====== Stored data ======

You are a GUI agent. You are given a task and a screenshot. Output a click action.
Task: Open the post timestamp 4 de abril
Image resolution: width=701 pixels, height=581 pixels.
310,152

======
====== Stored data ======

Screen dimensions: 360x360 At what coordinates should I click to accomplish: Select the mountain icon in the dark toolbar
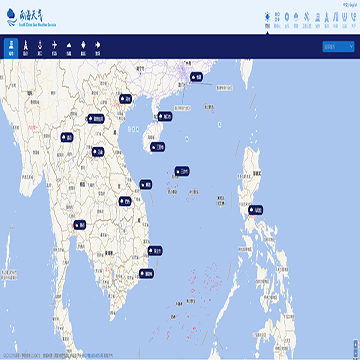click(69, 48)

======
====== Stored data ======

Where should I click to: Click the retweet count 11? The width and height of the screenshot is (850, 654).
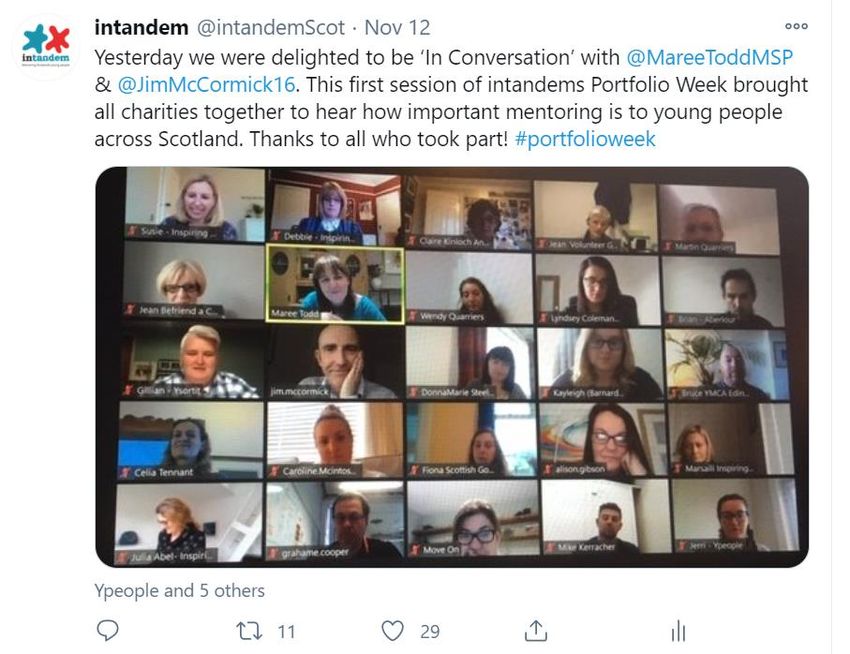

======

▶ What the task asks: Copy each line of the preceding data that contains the string "screenshot".

▶ Exercise result:
You are a GUI agent. You are given a task and a screenshot. Output a click action.
Where should I click to: Click the retweet count 11? The width and height of the screenshot is (850, 654).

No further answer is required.